The Eleonora is a thoughtfully designed dress pattern with multiple views and customizable features. Some of its standout design elements include:

Adjustable fit via ties and elastic channels at the neckline and waist, allowing it to flatter a range of body shapes and sizes.

Sleeve options, including short or long gathered raglan sleeves, often finished with ruffles for added softness.

A full, swishy four-panel skirt—complete with in seam pockets and a deep hem—that brings gorgeous movement to the dress.

Neckline and waist variations, such as ruffled necklines and shirring, or elasticated channels to shape the bodice and waistline.

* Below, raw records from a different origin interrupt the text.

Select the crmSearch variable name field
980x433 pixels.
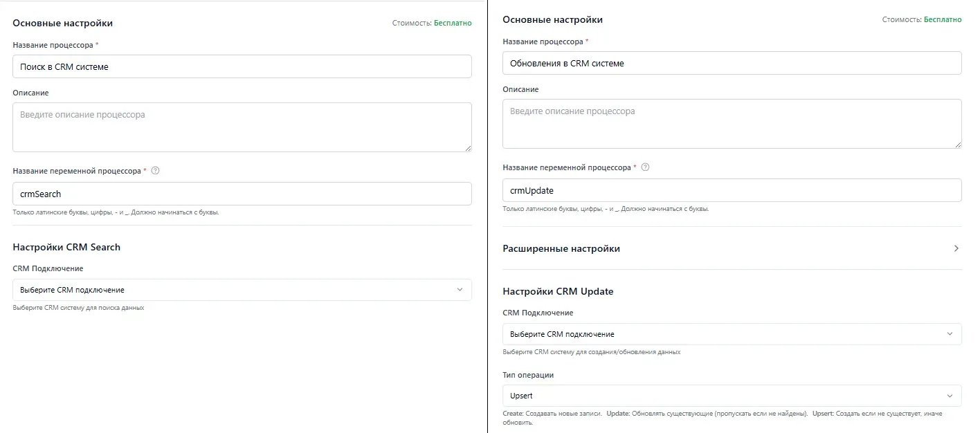pyautogui.click(x=242, y=194)
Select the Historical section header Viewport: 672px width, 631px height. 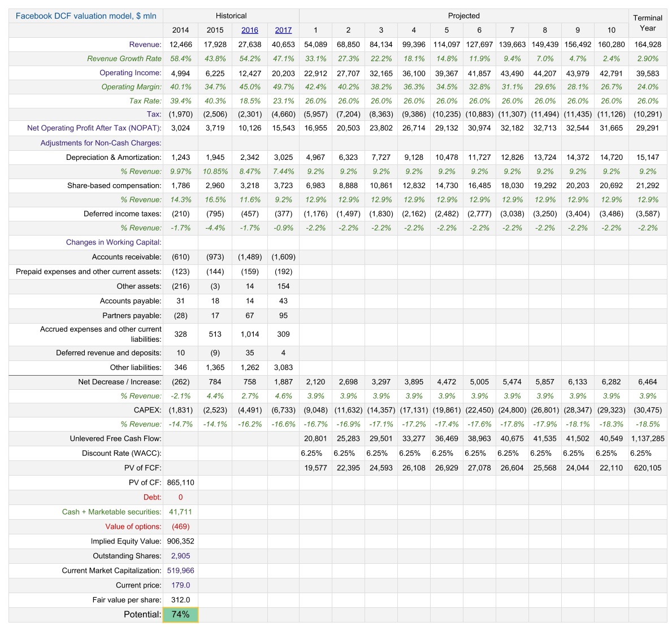tap(231, 16)
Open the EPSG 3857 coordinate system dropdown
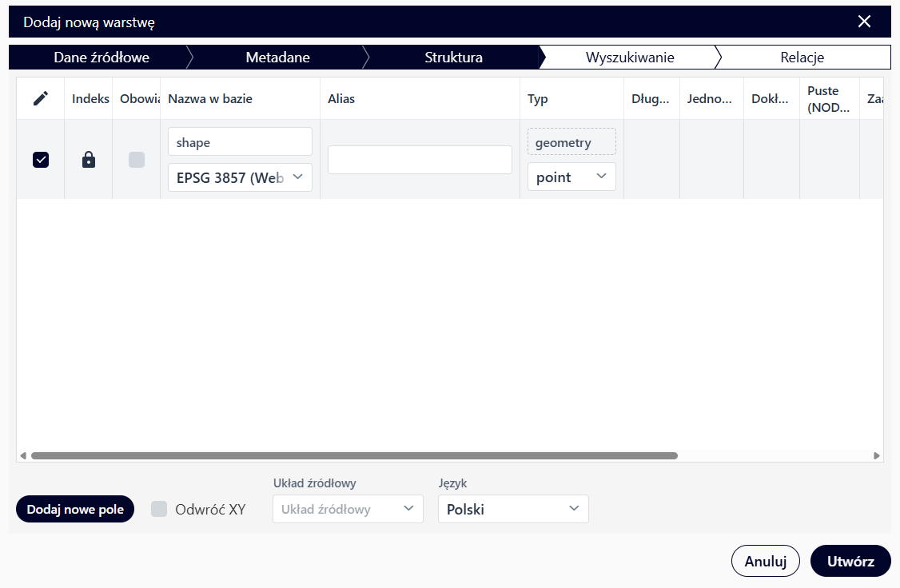 click(x=240, y=177)
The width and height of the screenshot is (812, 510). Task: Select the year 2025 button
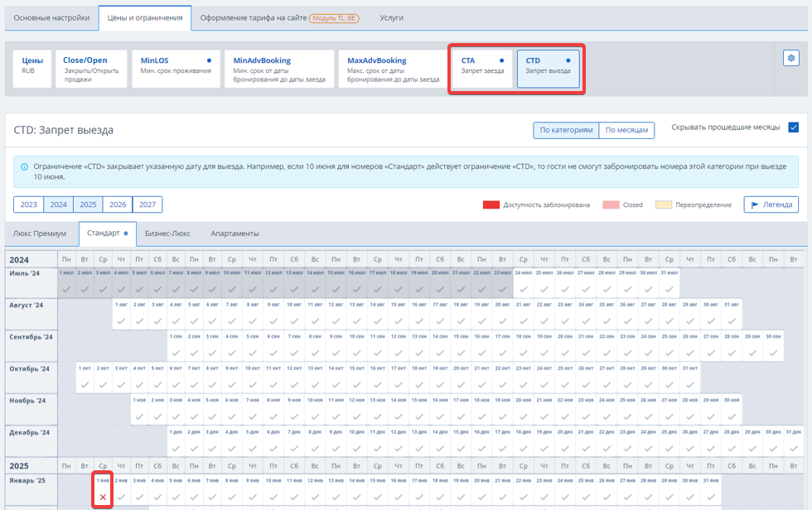pos(88,204)
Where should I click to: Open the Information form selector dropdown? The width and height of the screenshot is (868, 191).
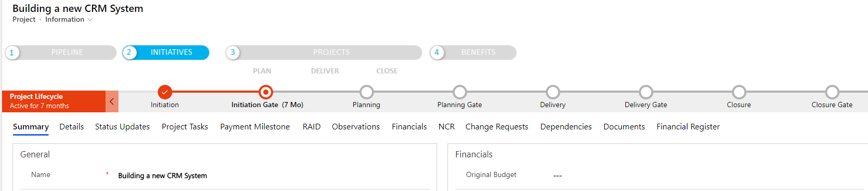69,20
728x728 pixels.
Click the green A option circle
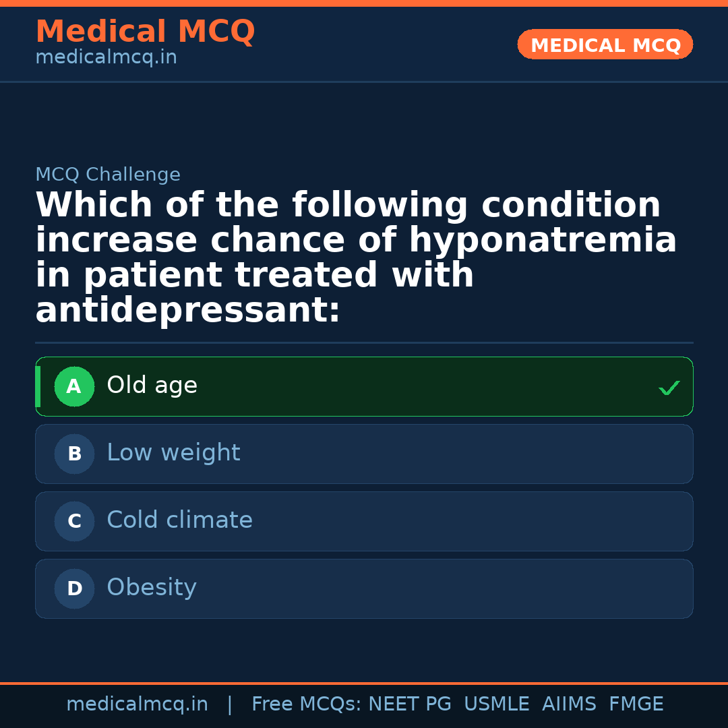pos(74,387)
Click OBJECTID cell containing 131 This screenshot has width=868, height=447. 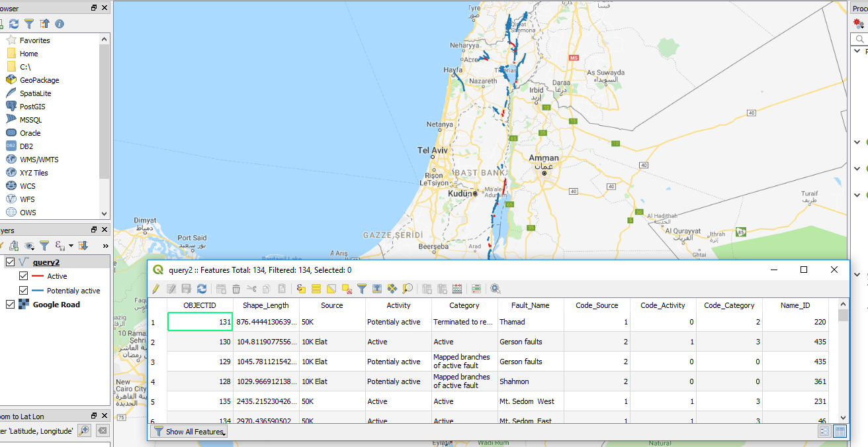pyautogui.click(x=200, y=322)
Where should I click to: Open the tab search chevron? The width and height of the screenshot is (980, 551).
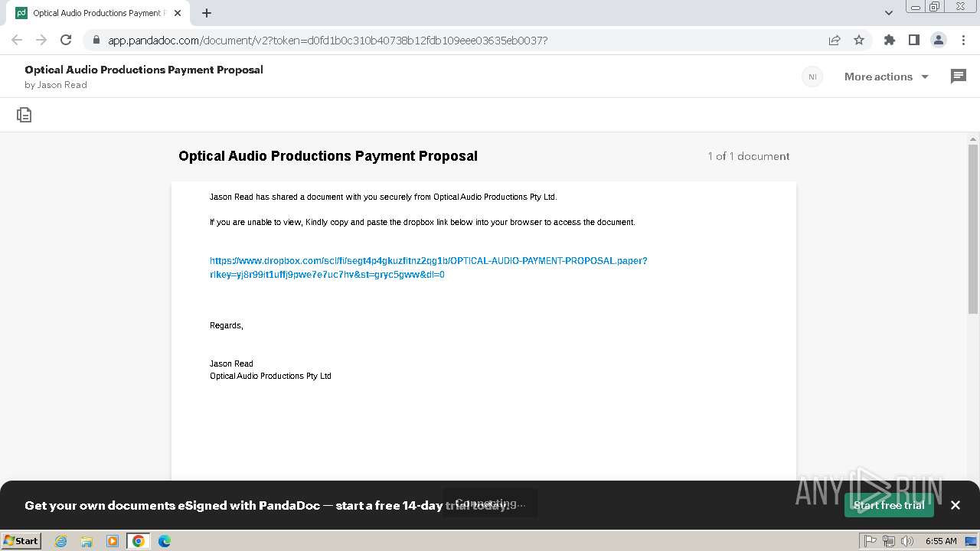click(889, 13)
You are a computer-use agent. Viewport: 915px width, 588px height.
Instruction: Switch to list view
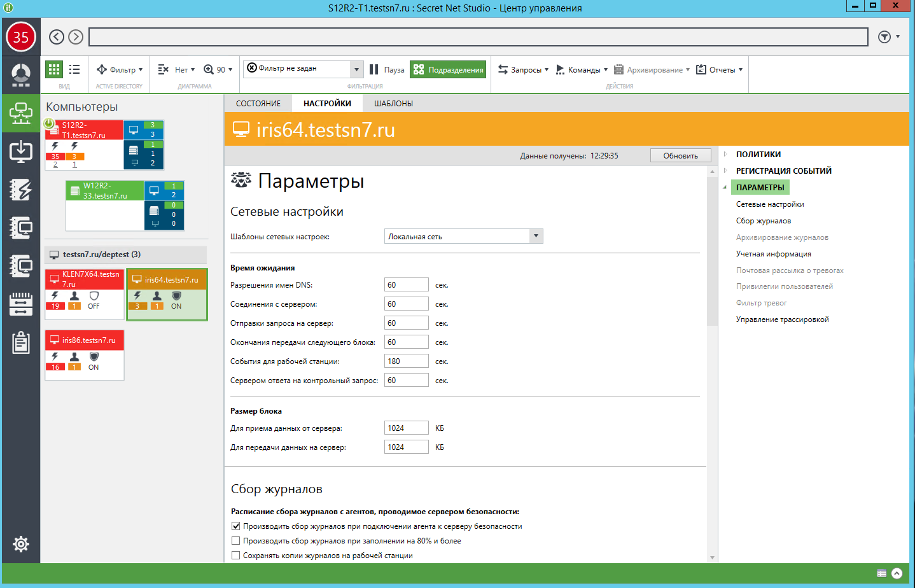tap(74, 69)
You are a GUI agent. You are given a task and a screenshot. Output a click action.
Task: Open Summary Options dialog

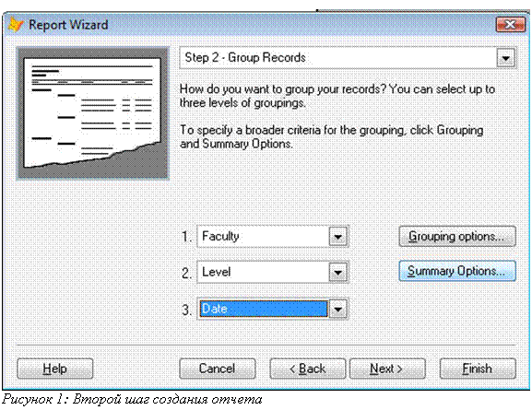point(457,271)
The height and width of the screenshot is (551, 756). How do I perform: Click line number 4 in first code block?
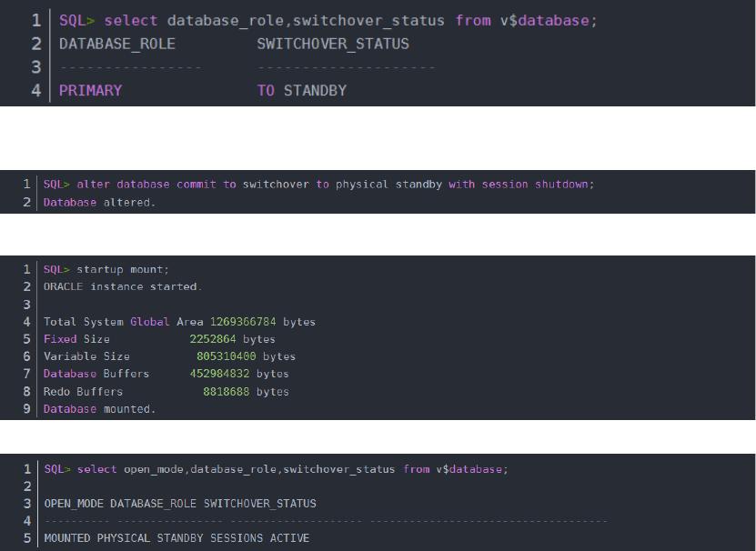pyautogui.click(x=36, y=91)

Bra cup options (A–E) are included, offering a more tailored fit for different bust sizes.

The pattern is available in a wide size range, typically EU 34–54 / UK 6–26 / US 2–24.

It’s suitable for all sewists—especially those comfortable sewing channels, gathering, and working with fluid fabrics. There is a sew along created by the designer if you need assistance.


I sewed the dress version and used a block print rayon crepe I found at Fabric Mart. It’s a stunning Indian block print in Black, Cream, Gold Taupe, and Irish Green—rich, earthy, and visually interesting without overwhelming the details of the dress.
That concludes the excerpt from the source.